Some of the refugees are white, headed for the homes of family members in other states.
But most are black and poor, flooded out of black neighbourhoods like the Iberville Projects, the 9th Ward and Algiers on New Orleans’s West Bank.
“We are going to Texas,” said Vanessa Butler, 29, who was stopped at an I-10 gasoline station in Henderson, La., 160 kilometres west of New Orleans.
“We don’t have no money, no nothing.
“We are all going to the welfare office and going to try to get some assistance. We’ll go to the shelter and try to get some help.”
There have also been wild conspiracy theories since Katrina struck. Rumours swirled amid the squalour of New Orleans’s emergency shelters last week that the city’s levees had been breached deliberately to flood black communities and force their residents out of the city.
“We are here watching what happens to poor people in America,” said Geraldine Levy, who was headed down I-10 to destinations unknown after enduring hellish conditions at the New Orleans Convention Centre.
“I feel it is all a big cover-up. They want to take this city back from the blacks. They have perpetuated the lie of us as dangerous people.”

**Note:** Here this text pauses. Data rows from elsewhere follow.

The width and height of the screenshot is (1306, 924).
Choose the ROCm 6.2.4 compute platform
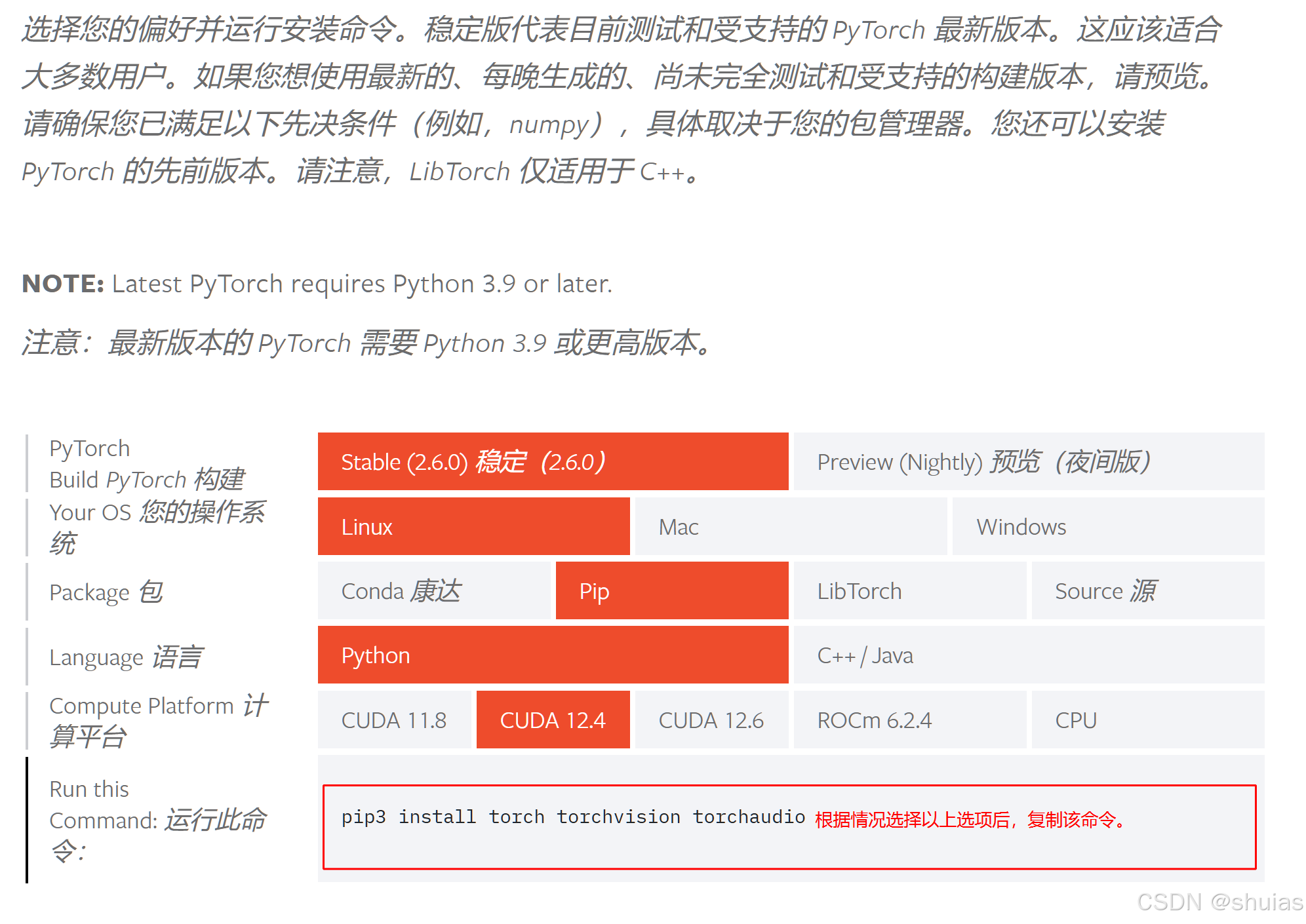pos(909,720)
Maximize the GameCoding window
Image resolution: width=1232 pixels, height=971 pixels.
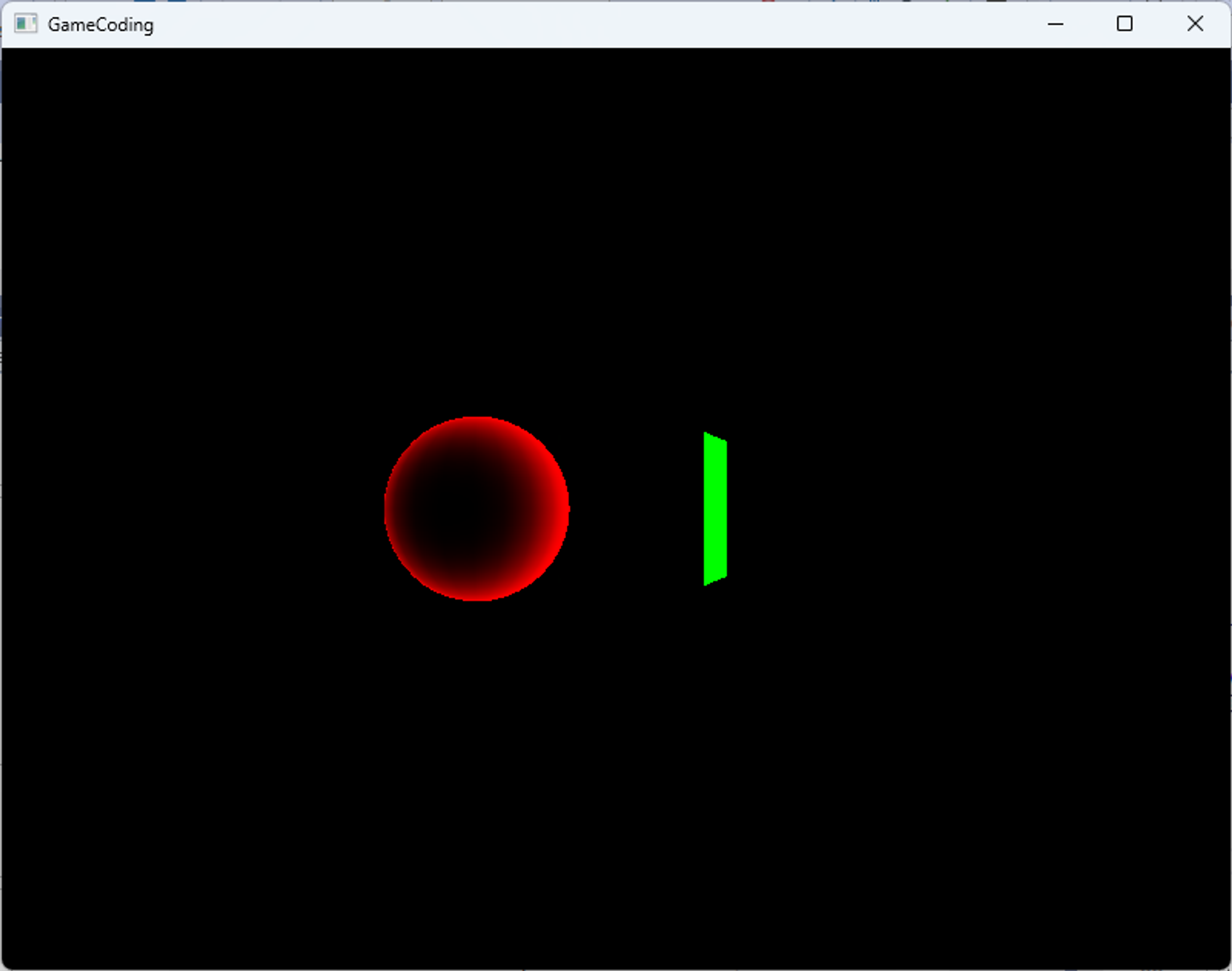pos(1124,24)
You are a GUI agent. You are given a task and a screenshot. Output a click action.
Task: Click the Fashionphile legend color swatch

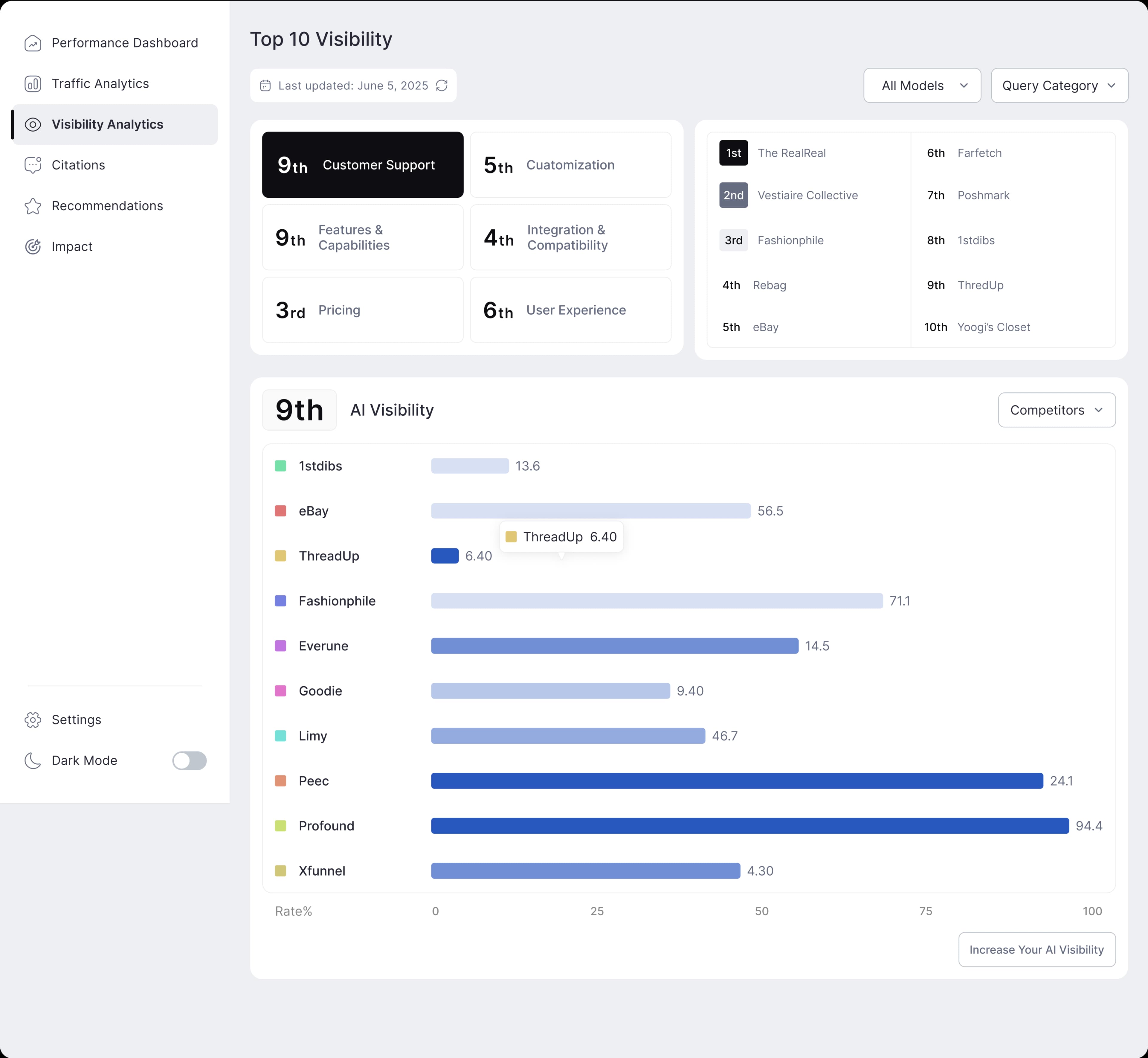click(280, 600)
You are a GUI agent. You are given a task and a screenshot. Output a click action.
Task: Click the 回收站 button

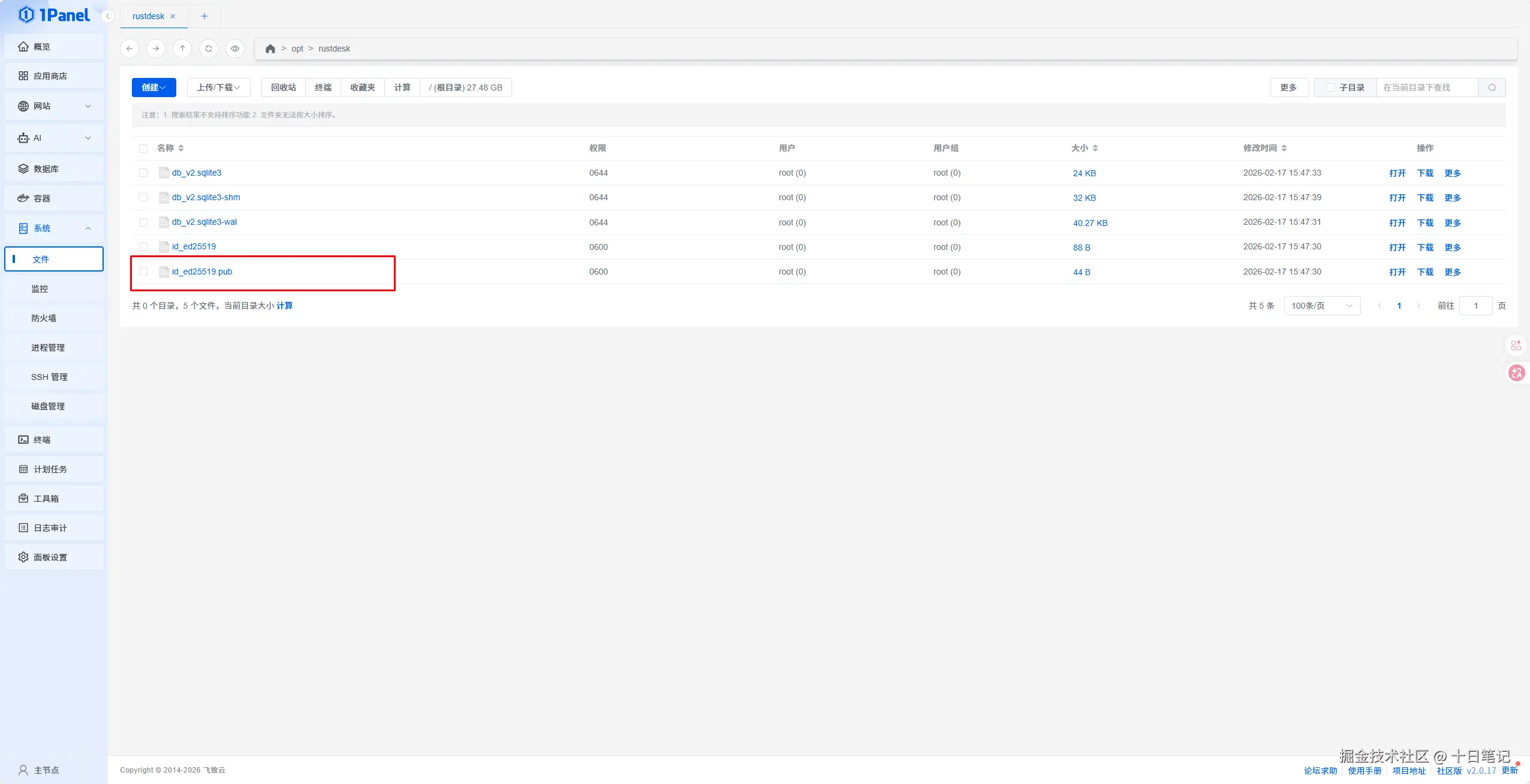pyautogui.click(x=283, y=88)
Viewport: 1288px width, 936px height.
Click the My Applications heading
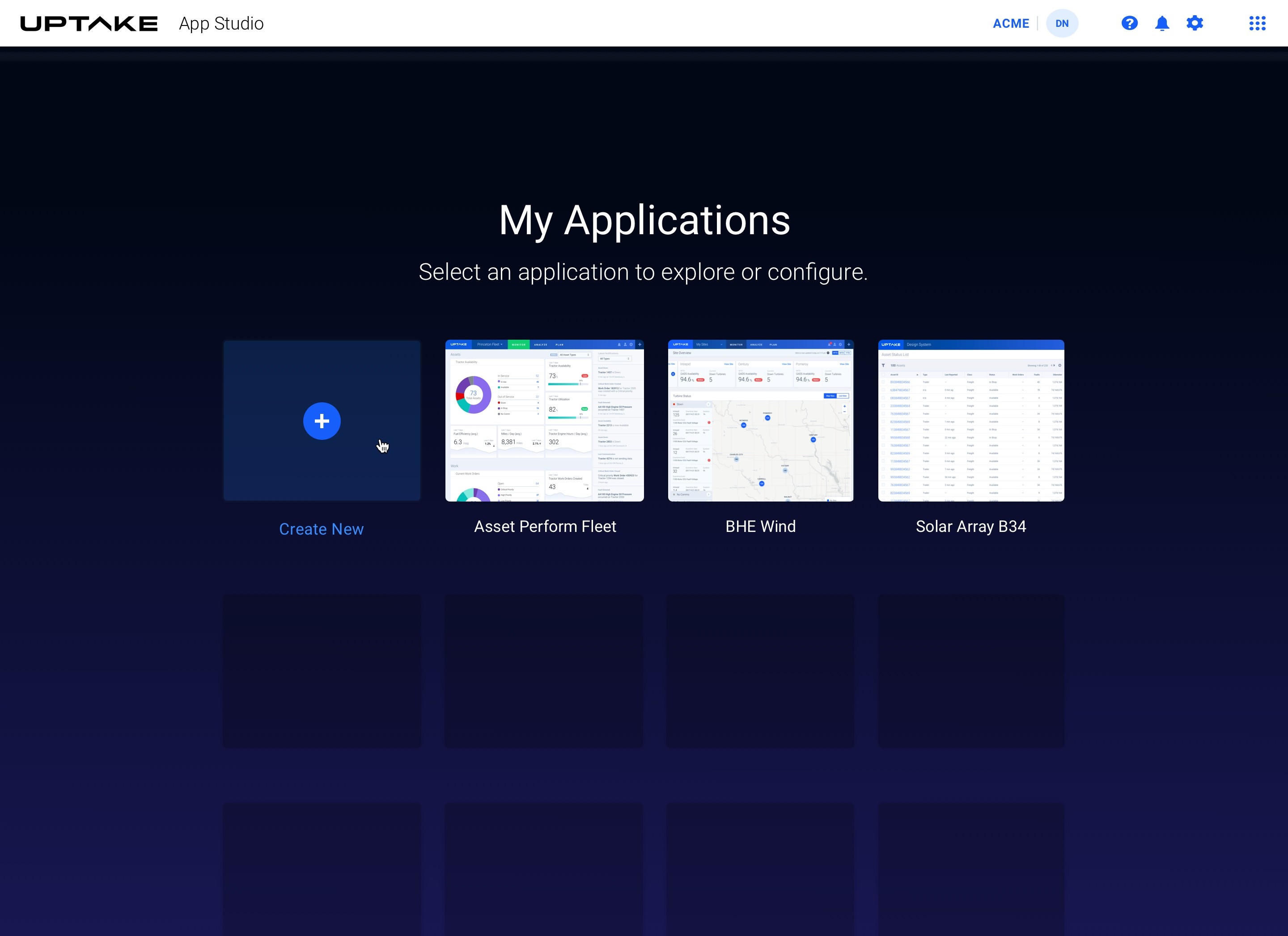pos(644,220)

Those kinds of comments confirm long-held suspicions among many blacks that white New Orleans would just as soon see many of them gone, believing that crime rates would drop and real estate prices increase.
“This hurricane was the opportunity to do Louisiana a favour of getting rid of everyone they don’t want—the non-wanted people,” said Terry Snider, 45, a black resident of the French Quarter.